Course and complications of influenza A in seniors over 65 years of age

Cent Eur J Public Health. 2024 Sep;32(3):155-159. doi: 10.21101/cejph.a7877.

Abstract

Objectives: Influenza A and B viruses cause epidemics every year, with approximately 3-5 million serious cases and about 290,000 to 650,000 deaths worldwide. Most patients die from bacterial complications of influenza. The aim of our study was to describe the clinical pictures of influenza and the development of the complications in seniors over 65 years of age, who were treated in University Hospital Pilsen. The course of the disease and changes in laboratory parameters were evaluated with regard to the method of treatment performed.

Methods: A descriptive retrospective study was performed. Clinical and laboratory data of seniors with the diagnosis of influenza were extracted from electronic medical records and later analysed. The data were processed with Excel 2016 and Statistica.

Results: A collection of 261 seniors, of whom 218 were hospitalized and 43 treated in an outpatient setting, has been studied. Patients who later developed complications had elevated values of CRP, procalcitonin, urea, and creatinine.
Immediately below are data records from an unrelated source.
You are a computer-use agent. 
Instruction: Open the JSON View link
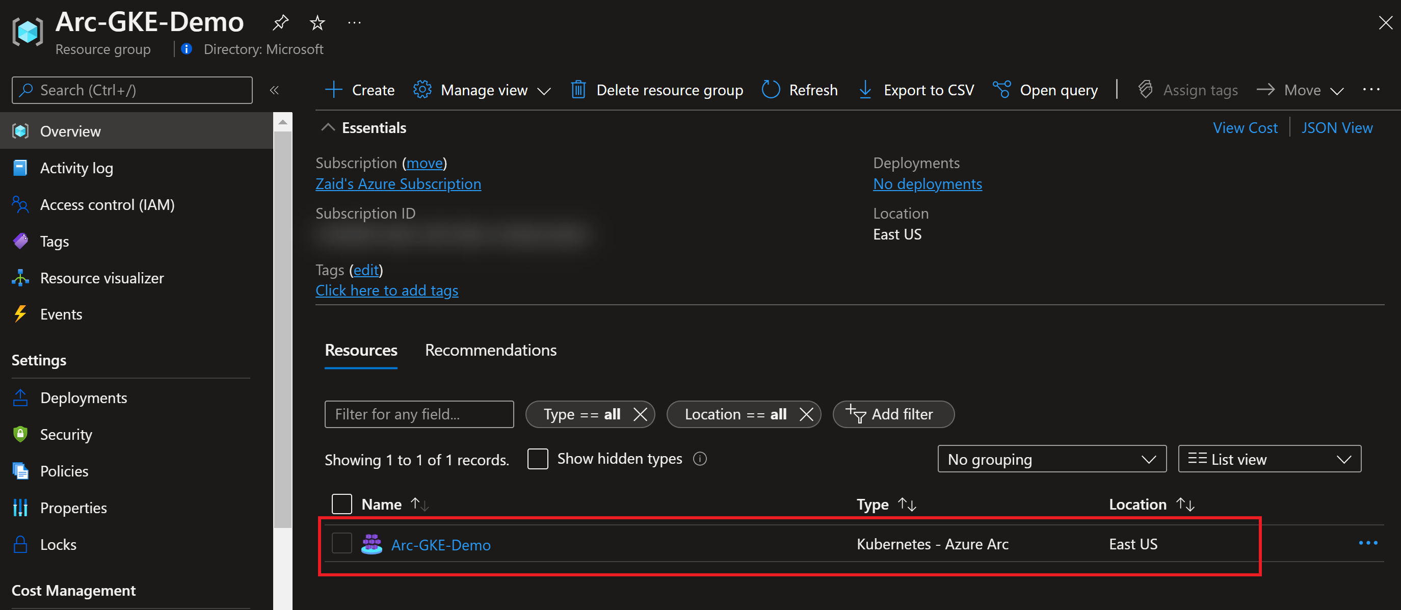(x=1336, y=128)
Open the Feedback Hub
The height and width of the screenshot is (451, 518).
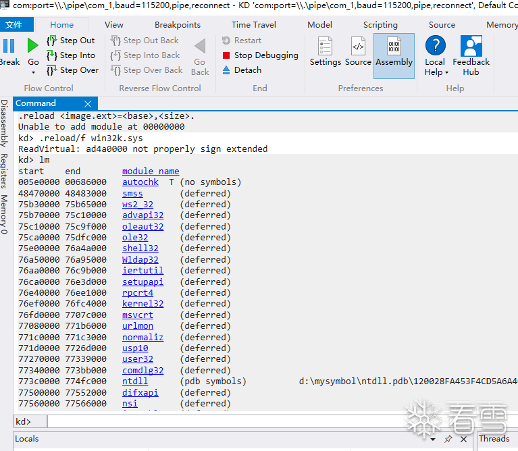click(x=471, y=56)
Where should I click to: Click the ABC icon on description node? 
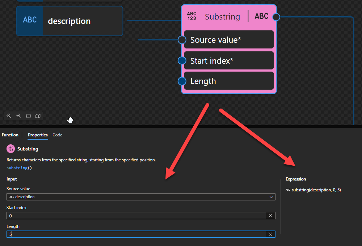(x=30, y=20)
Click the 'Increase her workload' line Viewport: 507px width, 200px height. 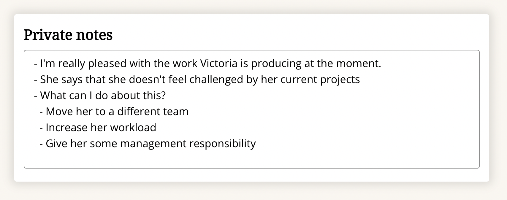(x=98, y=128)
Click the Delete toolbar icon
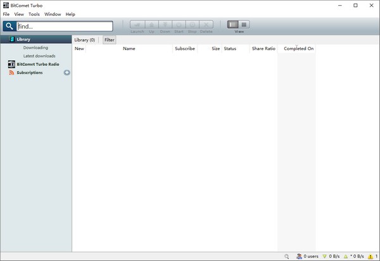The height and width of the screenshot is (261, 380). pyautogui.click(x=206, y=25)
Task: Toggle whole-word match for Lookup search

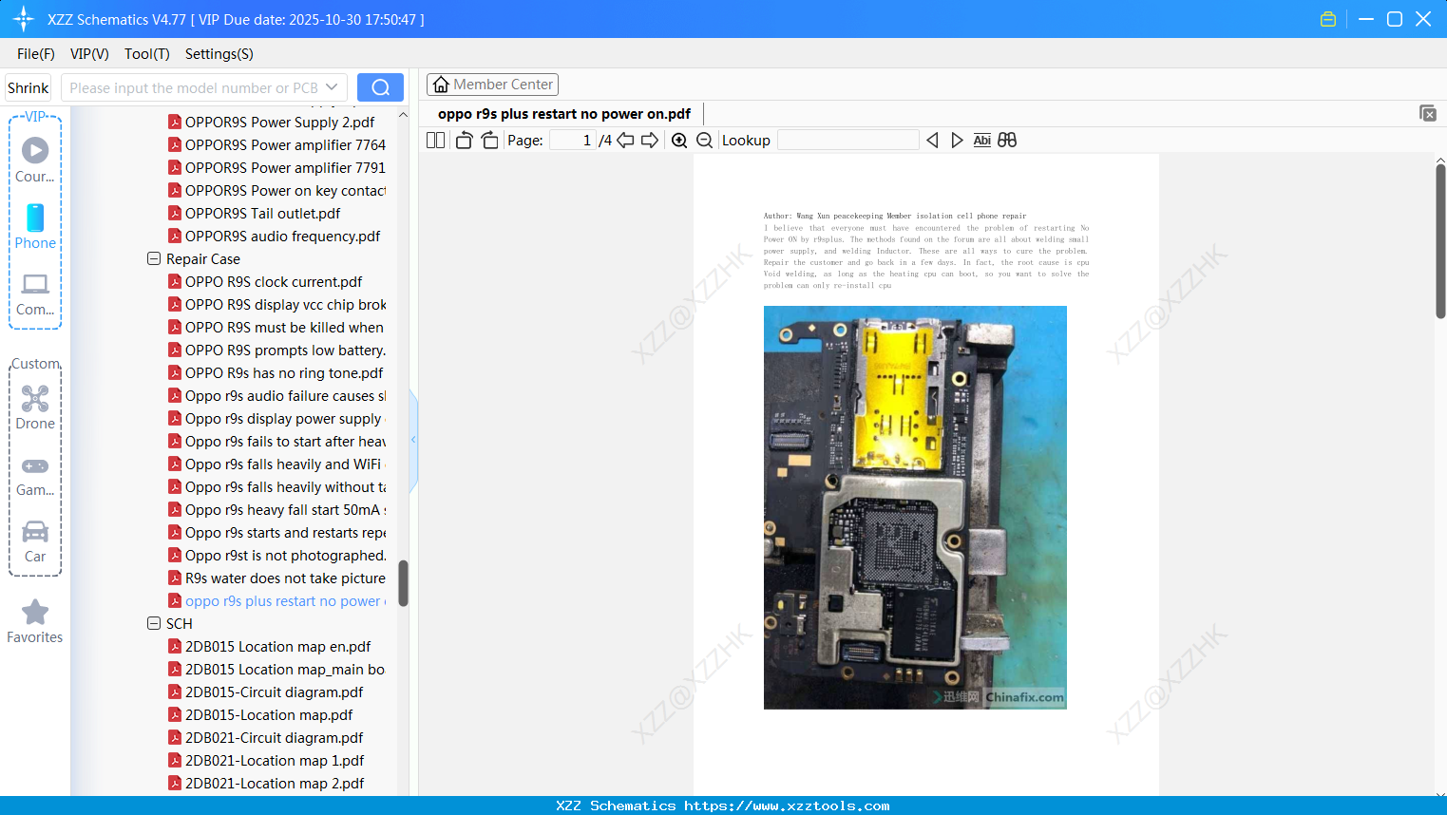Action: point(981,140)
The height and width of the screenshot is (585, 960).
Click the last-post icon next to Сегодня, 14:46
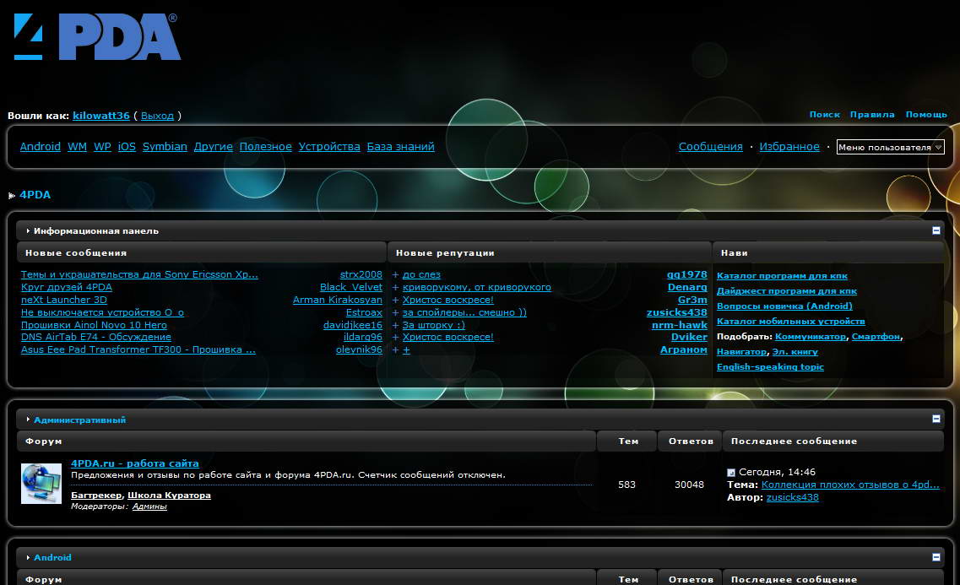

The antiviral drug oseltamivir was administered to 226 of 261 seniors. Forty-seven seniors (18.0%) died from influenza and its complications (severe pneumonia with acute respiratory insufficiency or heart failure).

Conclusions: The course of influenza in seniors was usually more severe and required hospitalization along with antiviral treatment. The mortality rate in the monitored group exceeded 18%. Annual timely vaccination, but also other preventive measures, and maybe considering other risk groups are methods to prevent severe or even fatal cases of influenza.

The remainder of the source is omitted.